Getting Started: Overcoming the Blank Page

[hidemi]

Homework Statement

A 0.50 kg fish, hooked as shown below, starts to swim away at a speed of 3.0 m/s.

The angular momentum of the fish relative to the hand holding the fishing rod is

about:

(a) 3 kg m^2 / s

(b) 6 kg m^2 / s

(c) 17 kg m^2 / s

(d) 30 kg m^2 / s

(e) 60 kg m^2 / s

The answer is A.

Relevant Equations

L = I w

I have no idea how to start ;(

 

[BvU]

Hi,

I have no idea how to start ;(

Doesn't get you any help, as per PF guidelines ....
You might know that by now ... ?

What is w ? what is I ? How do they relate to your known variables ?
Any alternative to $\vec L = I \vec \omega$ ?

$\$

 

[hidemi]

Hi,

Doesn't get you any help, as per PF guidelines ....
You might know that by now ... ?

What is w ? what is I ? How do they relate to your known variables ?
Any alternative to $\vec L = I \vec \omega$ ?

$\$

Here's my calculation:
L = I*w = m*r^2*(v/r) = 0.5 * 11 * 3 = 16.5

Option (C) is close to my answer, but (A) is the official answer. Can anyone help, please? Thanks!

 

[kuruman]

I echo @BvU's suggestion to use an alternative to $\vec L=I\vec \omega$. However, if you insist on using $\vec L=mr^2 \vec \omega$, you have to consider that $r$ s the distance to the point about you calculate the angular momentum and $\omega$ is the rate of change of the angle subtended by the fish about that same point. About what point is the problem asking you to find the angular momentum?

 

[haruspex]

Here's my calculation:
L = I*w = m*r^2*(v/r) = 0.5 * 11 * 3 = 16.5

Option (C) is close to my answer, but (A) is the official answer. Can anyone help, please?
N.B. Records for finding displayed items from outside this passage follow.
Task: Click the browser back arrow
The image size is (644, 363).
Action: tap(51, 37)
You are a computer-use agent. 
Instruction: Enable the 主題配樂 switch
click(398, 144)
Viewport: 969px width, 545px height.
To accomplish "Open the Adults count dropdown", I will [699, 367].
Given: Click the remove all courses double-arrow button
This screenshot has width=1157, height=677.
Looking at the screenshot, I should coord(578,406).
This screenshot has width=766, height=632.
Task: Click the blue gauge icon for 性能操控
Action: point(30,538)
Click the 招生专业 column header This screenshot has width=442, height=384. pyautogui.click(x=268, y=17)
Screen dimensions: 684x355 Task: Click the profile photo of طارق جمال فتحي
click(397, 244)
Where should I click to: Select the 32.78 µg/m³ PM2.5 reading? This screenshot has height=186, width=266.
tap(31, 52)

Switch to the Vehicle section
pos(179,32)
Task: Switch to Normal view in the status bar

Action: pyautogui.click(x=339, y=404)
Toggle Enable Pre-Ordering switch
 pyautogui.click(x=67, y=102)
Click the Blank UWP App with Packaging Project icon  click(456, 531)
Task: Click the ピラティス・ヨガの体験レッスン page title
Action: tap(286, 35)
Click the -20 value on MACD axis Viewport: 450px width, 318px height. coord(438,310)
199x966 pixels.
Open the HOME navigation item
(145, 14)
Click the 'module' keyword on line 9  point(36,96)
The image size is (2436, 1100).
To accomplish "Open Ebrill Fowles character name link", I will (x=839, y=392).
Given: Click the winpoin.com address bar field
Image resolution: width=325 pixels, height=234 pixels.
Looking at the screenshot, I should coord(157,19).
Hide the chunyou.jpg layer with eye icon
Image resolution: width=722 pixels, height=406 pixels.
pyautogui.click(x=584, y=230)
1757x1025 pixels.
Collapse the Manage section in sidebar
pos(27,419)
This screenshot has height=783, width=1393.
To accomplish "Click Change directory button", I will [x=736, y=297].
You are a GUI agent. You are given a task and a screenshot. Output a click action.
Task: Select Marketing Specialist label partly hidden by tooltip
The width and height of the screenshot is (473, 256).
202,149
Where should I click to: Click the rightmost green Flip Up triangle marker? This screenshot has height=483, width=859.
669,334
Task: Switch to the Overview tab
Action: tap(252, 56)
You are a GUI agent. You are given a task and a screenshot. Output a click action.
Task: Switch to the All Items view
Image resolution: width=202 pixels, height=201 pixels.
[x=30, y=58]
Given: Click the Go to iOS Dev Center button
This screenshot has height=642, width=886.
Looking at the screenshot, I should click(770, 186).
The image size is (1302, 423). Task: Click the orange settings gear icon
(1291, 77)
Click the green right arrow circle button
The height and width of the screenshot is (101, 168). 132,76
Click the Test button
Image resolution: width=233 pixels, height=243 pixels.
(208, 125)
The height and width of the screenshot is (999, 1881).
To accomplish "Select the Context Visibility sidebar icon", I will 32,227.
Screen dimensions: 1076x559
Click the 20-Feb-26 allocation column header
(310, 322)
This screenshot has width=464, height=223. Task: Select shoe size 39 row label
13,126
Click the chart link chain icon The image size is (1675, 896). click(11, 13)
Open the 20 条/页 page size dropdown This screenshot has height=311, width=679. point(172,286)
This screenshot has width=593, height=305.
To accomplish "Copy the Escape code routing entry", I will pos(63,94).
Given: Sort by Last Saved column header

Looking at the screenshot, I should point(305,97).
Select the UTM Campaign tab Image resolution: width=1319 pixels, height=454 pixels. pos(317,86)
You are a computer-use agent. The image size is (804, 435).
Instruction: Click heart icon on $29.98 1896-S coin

Thanks!

You got v/r from the equation $v=\omega r$, but what does the geometric relation of the directions of v and r need to be for that to be true?

 

[hidemi]

Thanks for all of your responses.
I tried my best to think it through, and here's what I got:
L = I w = m*r^2 * v/r = m * r * v = 0.5 * 1 *3 sin(30) = 3/4

The question is asking for the angular momentum of fish relative to the hand holding the fishing rod which is 1 meter for the 'r'. As for v, it has to be perpendicular to r, so it has to multiply by sin(30) to obtain the y component to be perpendicular to r.

 

[haruspex]

Thanks for all of your responses.
I tried my best to think it through, and here's what I got:
L = I w = m*r^2 * v/r = m * r * v = 0.5 * 1 *3 sin(30) = 3/4

The question is asking for the angular momentum of fish relative to the hand holding the fishing rod which is 1 meter for the 'r'. As for v, it has to be perpendicular to r, so it has to multiply by sin(30) to obtain the y component to be perpendicular to r.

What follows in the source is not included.